One strategy to improve the efficacy of TMZ is to increase the effective dose of TMZ the tumor received via alternate delivery mechanisms. Local delivery via wafer or convection-enhanced delivery could theoretically circumvent an intact blood–brain barrier. A polymer wafer (analogous to Gliadel®) that combines TMZ with BCNU has been tested in rat models and may be more effective than either agent alone.63 Slow-release microspheres containing TMZ have also been used in animals, but not yet in humans.64 Both of these options would be available to patients with surgical disease and near total resections. PEGylation and targeted nanovesicles are two potential systemic approaches that could increase TMZ delivery to tumor cells while minimizing effects on normal cells. PEGylation is the process of attaching polyethylene glycol to another molecule, which can shield it from degradation or recognition by the immune system, reduce its clearance, and increase the length of time the drug is available in the body. Some investigators are using PEGylation in combination with nanoparticle engineering, to create nanoparticles that avoid the immune system, but can also target tumor cells for drug delivery via a combination of monoclonal antibodies. This strategy has yielded promising results in vitro and in basic animal models, but currently no clinical evidence exists to support this approach.65–67
Preventing tumors from developing alkylator resistance is another alternate mechanism of enhancing TMZ’s efficacy. O6-benzylguanine is a purine analog thought to potentiate the action of alkylating agents, including TMZ, by blocking the activity of DNA repair enzyme AGT (the product of the MGMT gene). Although it appears safe, it is not clear that this strategy is effective.68,69 Data from the Phase I trial suggests O6-benzylguanine’s activity is transient, so future directions may include TMZ in combination with a sustained release O6-benzylguanine.

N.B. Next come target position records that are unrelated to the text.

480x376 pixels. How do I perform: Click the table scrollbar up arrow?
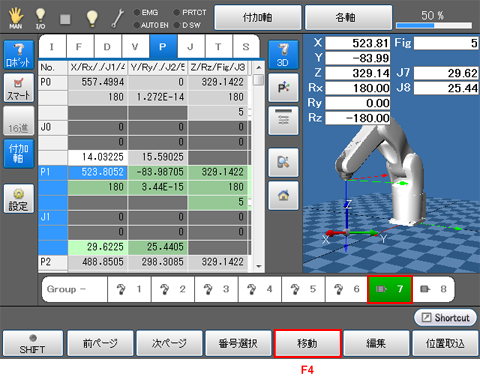pos(259,67)
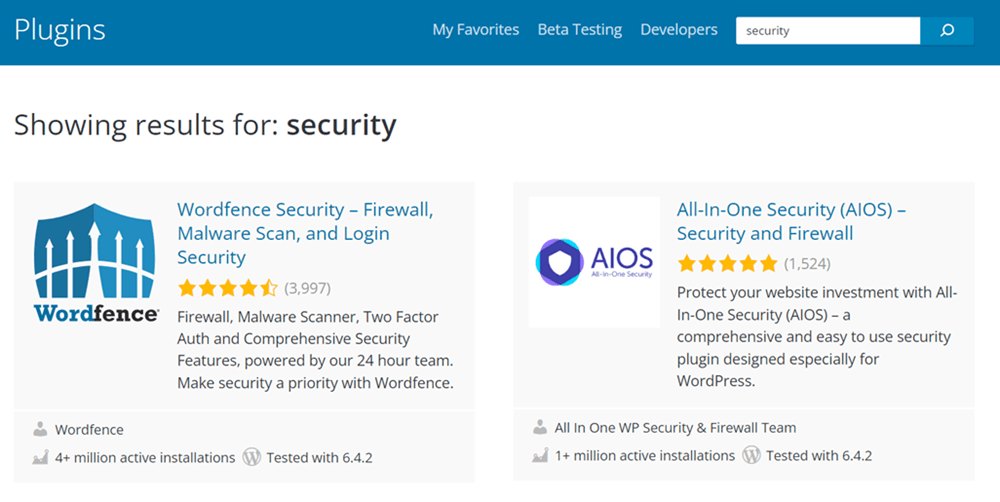Click the search magnifier button
1000x502 pixels.
[947, 30]
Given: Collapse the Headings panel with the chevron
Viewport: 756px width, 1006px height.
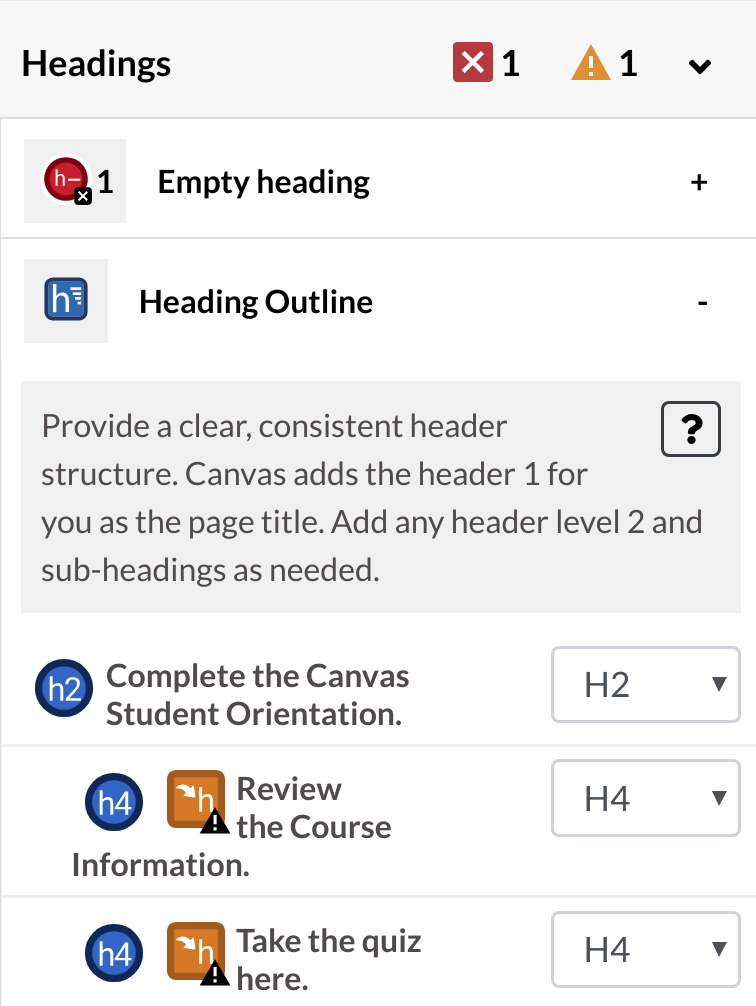Looking at the screenshot, I should pos(700,65).
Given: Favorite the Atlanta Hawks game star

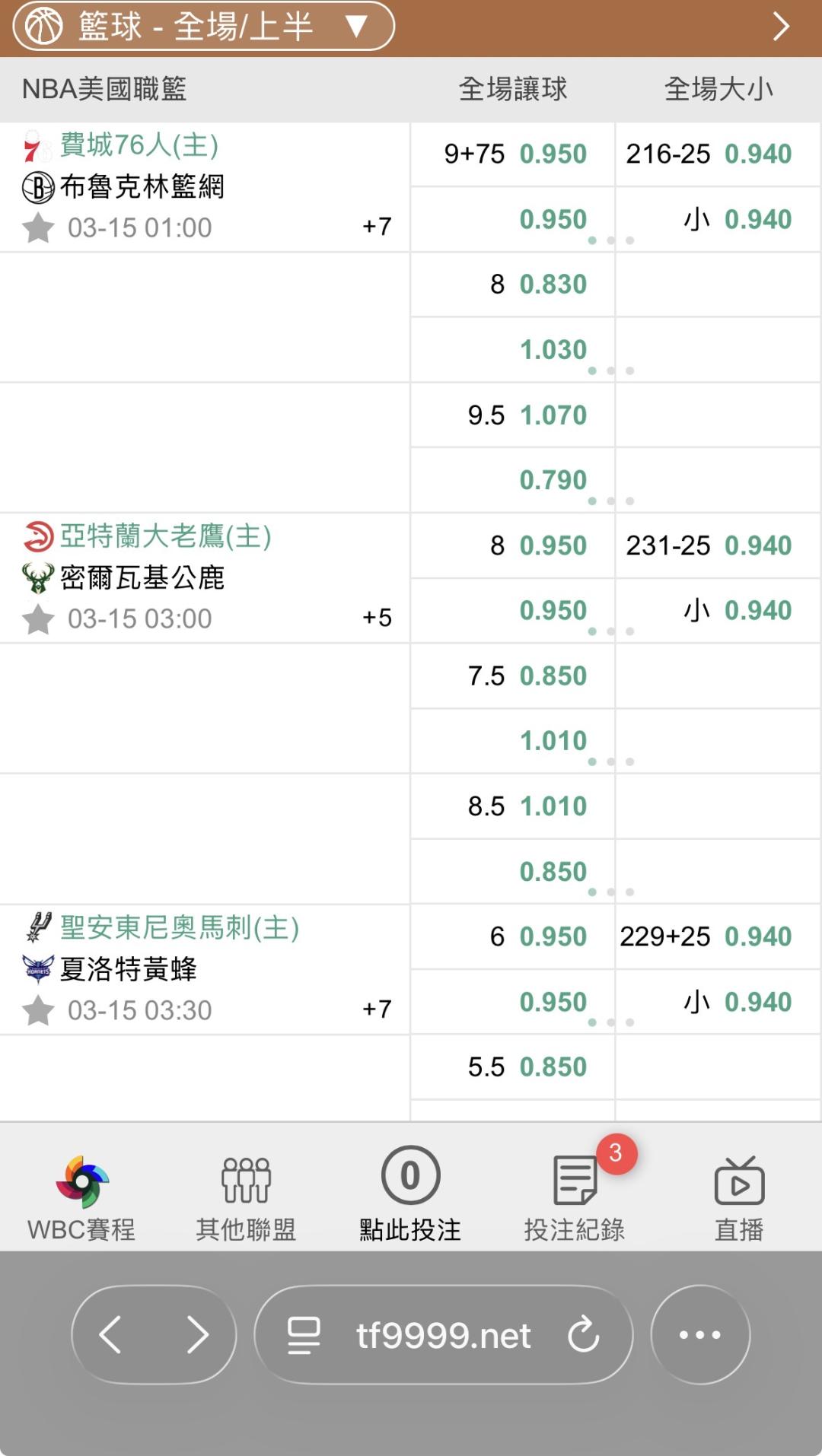Looking at the screenshot, I should point(38,619).

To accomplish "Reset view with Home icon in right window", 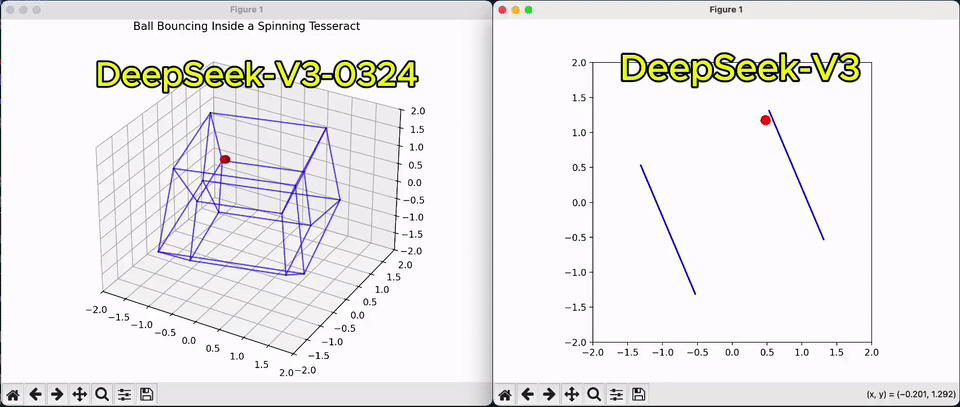I will click(x=505, y=394).
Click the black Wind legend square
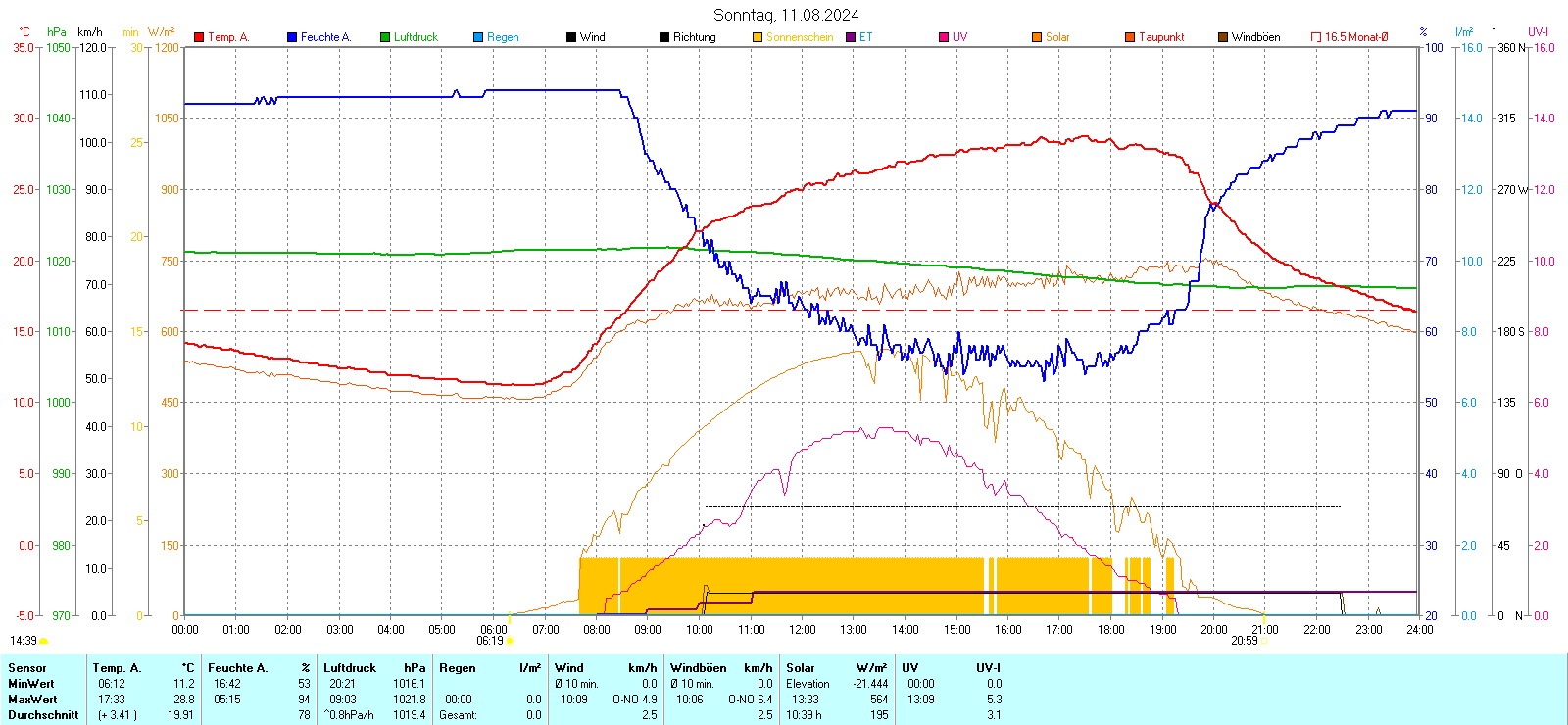The height and width of the screenshot is (725, 1568). 571,37
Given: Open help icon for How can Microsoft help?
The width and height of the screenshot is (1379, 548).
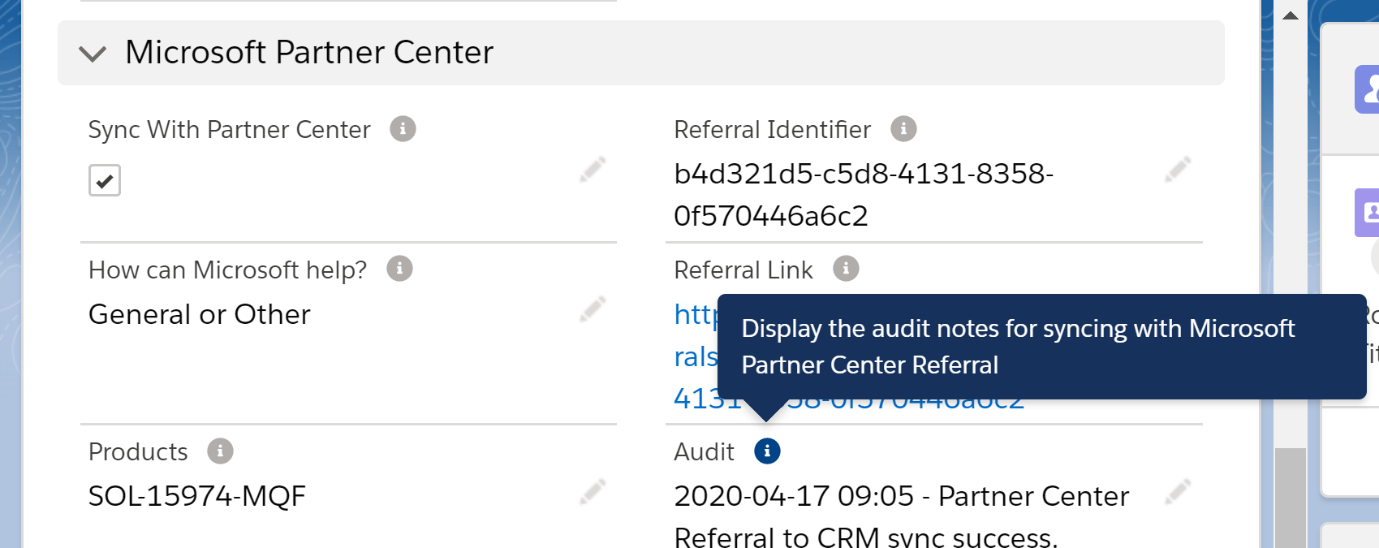Looking at the screenshot, I should pos(399,269).
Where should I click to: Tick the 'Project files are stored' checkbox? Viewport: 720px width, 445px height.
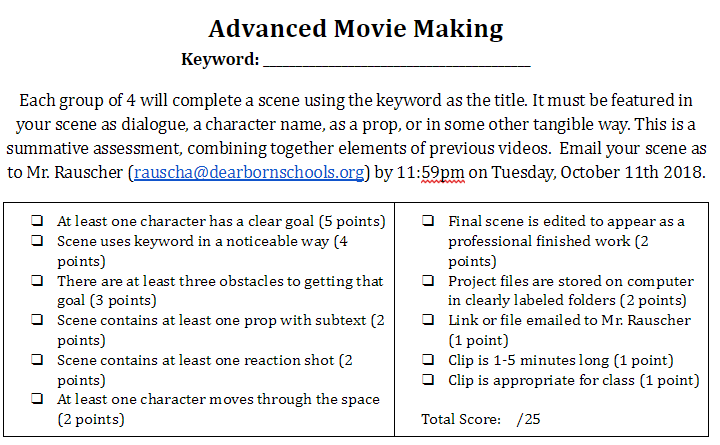[x=428, y=281]
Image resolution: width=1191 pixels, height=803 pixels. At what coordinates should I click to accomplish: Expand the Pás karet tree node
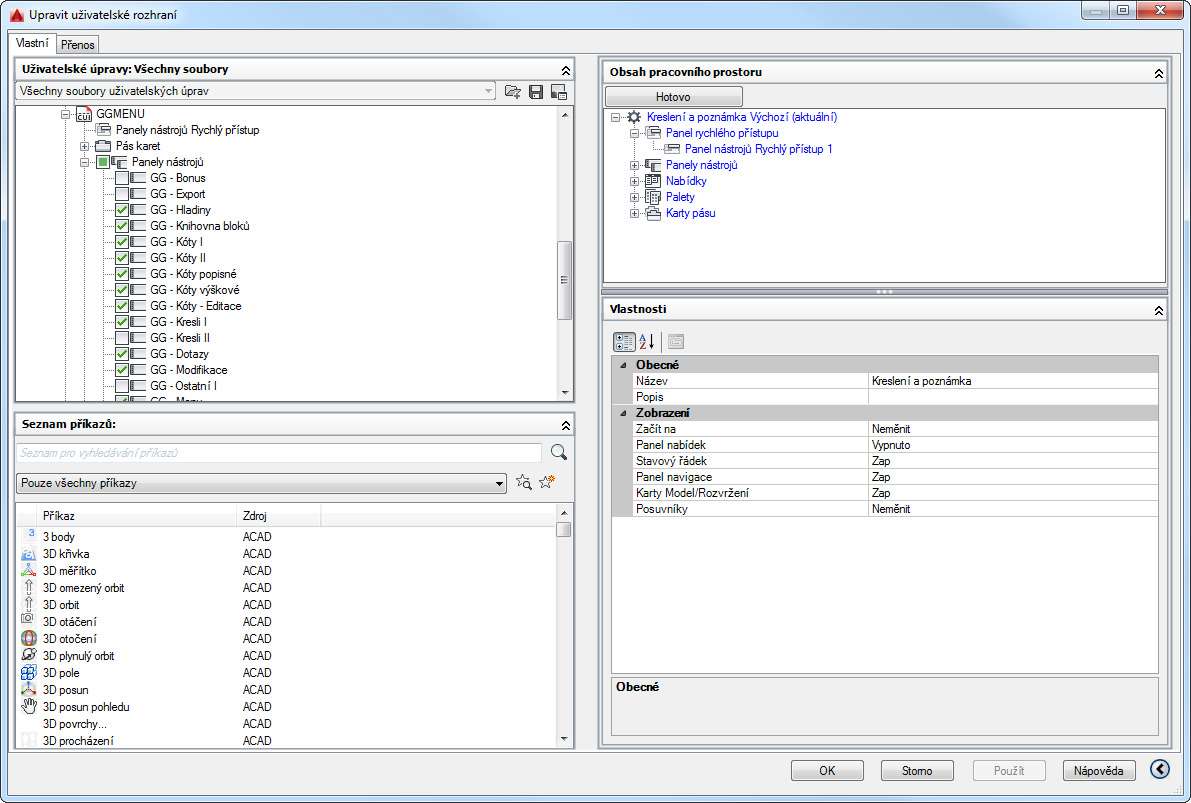pyautogui.click(x=84, y=147)
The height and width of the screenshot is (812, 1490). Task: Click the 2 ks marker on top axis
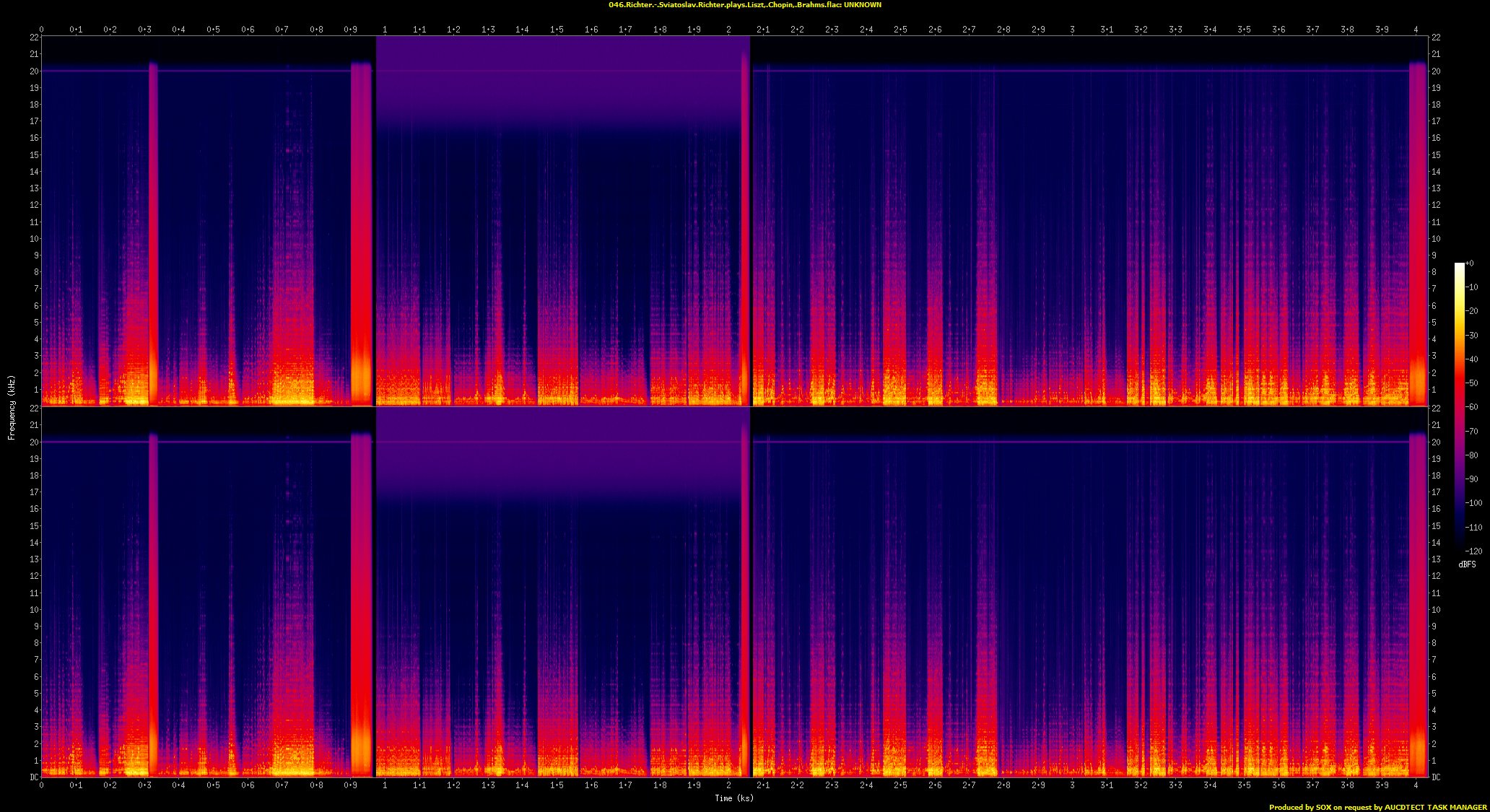click(x=728, y=30)
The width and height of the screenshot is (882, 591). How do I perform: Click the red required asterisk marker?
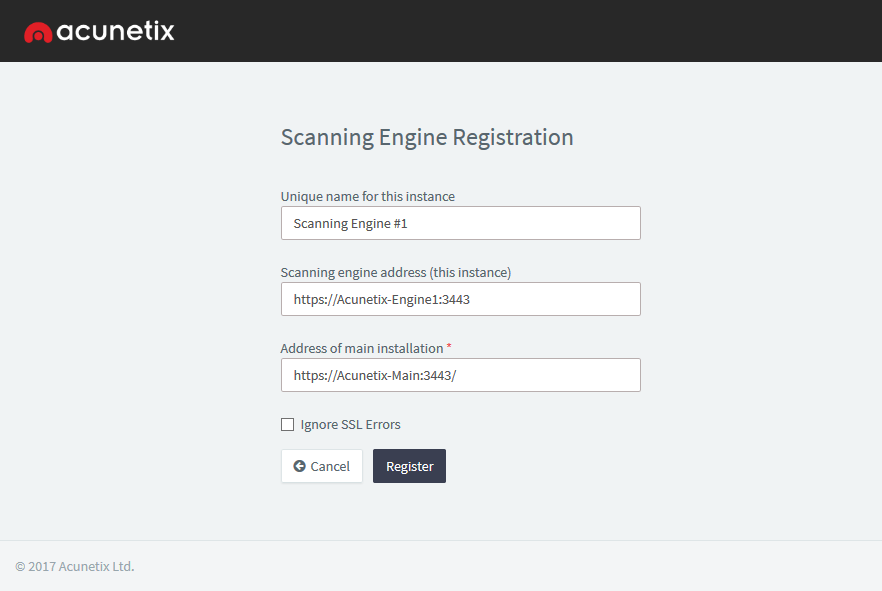pyautogui.click(x=449, y=346)
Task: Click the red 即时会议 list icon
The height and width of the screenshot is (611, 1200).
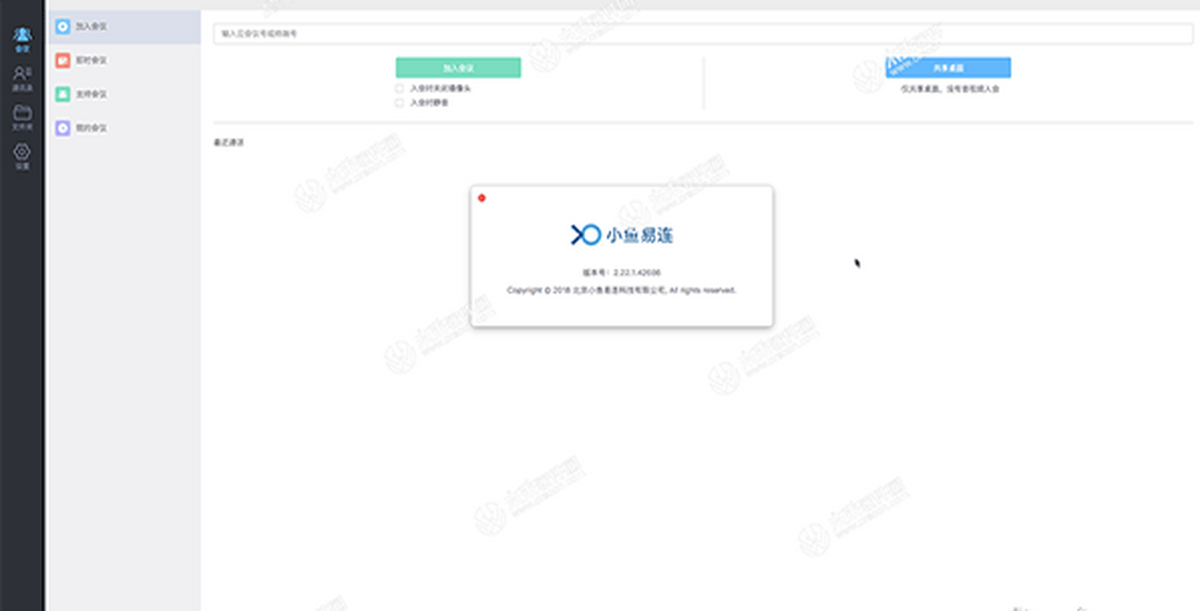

More recently, some investigators have proposed a strategy that is “opposite” to the O6-benzylguanine strategy: to intensify treatment by rendering normal, vulnerable tissue more resistant to TMZ’s effects. In a pilot study, patients received infused hematopoietic stem and progenitor cells with a mutant MGMT gene that confers resistance to O6-benzylguanine. This resulted in highly resistant hematopoietic cells that allowed dose intensification, producing promising preliminary results in three patients.70
In summary, TMZ is a well-tolerated oral chemotherapy that has become the standard of care for GB patients following initial surgery. Alone or in combination with radiation, it increases survival and health-related quality of life. MGMT status can predict response to TMZ, and therefore can help guide treatment decisions, particularly in patients who appear to have early recurrence on magnetic resonance imaging, and in elderly patients who are unlikely to tolerate chemoradiation. Alternate dosing schedules using “more” TMZ do not appear to be beneficial. The addition of drugs that potentiate TMZ’s effect or overcome DNA repair mechanisms may improve outcomes in the future.
The authors report no conflicts of interest in this work.